◆ **Source document**
Gene expression patterns show promise in estimating prognosis and directing adjuvant therapy, but its significance in guiding axillary treatment is sparsely evaluated. We aimed to identify predictors for nodal status based on gene expression patterns alongside clinicopathological characteristics, and to validate the performances as well as the prognostic importance of the predictors in a population-based context.

Material and Methods

The study assigned consecutive patients with primary breast cancer enrolled in the SCAN-B study ( ID: NCT02306096)in South Sweden between September 2010-March 2015. Exclusion criteria were: prior breast cancer, neoadjuvant therapy or unknown nodal status after surgical staging. Data on age, tumour size, multifocality, vascular invasion, NHG and ER/PR/HER2 status were retrieved. 3026 patients were successfully profiled by RNA sequencing (RNA-seq) forming the study analysis cohort. Patients enrolled during 2011 (n=1206) were excluded from predictor training/test sets and kept as an independent validation set. Seven machine-based learning algorithms were evaluated for all samples and for each of the molecular subtypes based on routine analysis: ER+/HER2-, HER2+ and TNBC. Primary outcome was discrimination (AUC) for N0/N+ based on either clinicopathological parameters, RNA-seq data or mixed data. Secondary outcome was to evaluate the prognostic value of the predictors. Kaplan-Meier estimates were used to portray univariate survival data in subgroups stratified by nodal status.


The Swedish National Quality Registry for Breast Cancer revealed 5235 patients eligible for study inclusion, of which 89% were enrolled in the SCAN-B study. Distribution of clinicopathological characteristics for the 3026 RNA-sequenced patients reflected features in the catchment region, and were similar for the training/test sets (n = 1820) as well as the validation set (n = 1206). Mean AUCs from 10 iterative assessments in the training/test sets identified Generalized Boosted Regression Models having the highest performance. AUCs for clinicopathological predictors in the validation set were 0.73, 0.75, 0.71 and 0.66 for all samples, ER+/HER2-, HER2+ and TNBC, respectively. Corresponding AUCs for gene expression predictors were 0.66, 0.66, 0.62 and 0.57, respectively, while the best predictive performances were achieved with mixed predictors, revealing AUCs 0.75, 0.75, 0.78 and 0.68, respectively. Preliminary results indicated prognostic value of the predictors; patients with stated N0 but predicted N+ by the models had worse survival rates. On the contrary, a trend towards better survival was observed for those with stated N+ but predicted N0 by the models.

[Dataset entries]
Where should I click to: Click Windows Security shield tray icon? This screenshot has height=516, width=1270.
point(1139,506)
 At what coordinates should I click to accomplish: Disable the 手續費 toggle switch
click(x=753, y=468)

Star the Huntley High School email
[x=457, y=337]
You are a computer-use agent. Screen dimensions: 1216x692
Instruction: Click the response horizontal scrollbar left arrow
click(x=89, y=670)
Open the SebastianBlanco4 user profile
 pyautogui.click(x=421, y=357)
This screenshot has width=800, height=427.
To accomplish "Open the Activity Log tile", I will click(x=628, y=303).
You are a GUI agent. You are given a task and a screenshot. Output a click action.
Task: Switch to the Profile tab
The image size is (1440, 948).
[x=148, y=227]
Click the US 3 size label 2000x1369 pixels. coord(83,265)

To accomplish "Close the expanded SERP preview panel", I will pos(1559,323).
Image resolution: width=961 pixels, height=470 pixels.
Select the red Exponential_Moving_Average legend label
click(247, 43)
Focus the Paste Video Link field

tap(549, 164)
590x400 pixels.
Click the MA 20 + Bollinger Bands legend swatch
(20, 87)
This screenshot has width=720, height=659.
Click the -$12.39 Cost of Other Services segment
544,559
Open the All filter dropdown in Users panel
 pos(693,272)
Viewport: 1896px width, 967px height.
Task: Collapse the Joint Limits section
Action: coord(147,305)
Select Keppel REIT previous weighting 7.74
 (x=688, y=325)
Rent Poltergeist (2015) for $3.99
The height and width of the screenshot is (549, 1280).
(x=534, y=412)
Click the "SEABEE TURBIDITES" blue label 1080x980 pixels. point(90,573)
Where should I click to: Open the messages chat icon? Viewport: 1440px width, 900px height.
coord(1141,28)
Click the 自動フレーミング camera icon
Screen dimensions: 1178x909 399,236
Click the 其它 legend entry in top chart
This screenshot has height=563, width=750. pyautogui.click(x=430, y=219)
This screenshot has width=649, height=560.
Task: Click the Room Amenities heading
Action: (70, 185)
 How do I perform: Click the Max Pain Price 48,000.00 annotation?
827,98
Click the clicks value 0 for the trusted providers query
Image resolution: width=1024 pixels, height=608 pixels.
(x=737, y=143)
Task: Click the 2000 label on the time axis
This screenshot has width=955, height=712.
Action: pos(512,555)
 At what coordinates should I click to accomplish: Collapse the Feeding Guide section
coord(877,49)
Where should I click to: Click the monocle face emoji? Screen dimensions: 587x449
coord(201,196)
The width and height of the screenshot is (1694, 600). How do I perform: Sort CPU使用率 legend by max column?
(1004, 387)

◆ **Problem to solve**
Reproduce the passage of the breast cancer nodal status abstract above, word for word, from "Gene expression patterns show" up to and including "a population-based context.".

◆ **Exercise answer**
Gene expression patterns show promise in estimating prognosis and directing adjuvant therapy, but its significance in guiding axillary treatment is sparsely evaluated. We aimed to identify predictors for nodal status based on gene expression patterns alongside clinicopathological characteristics, and to validate the performances as well as the prognostic importance of the predictors in a population-based context.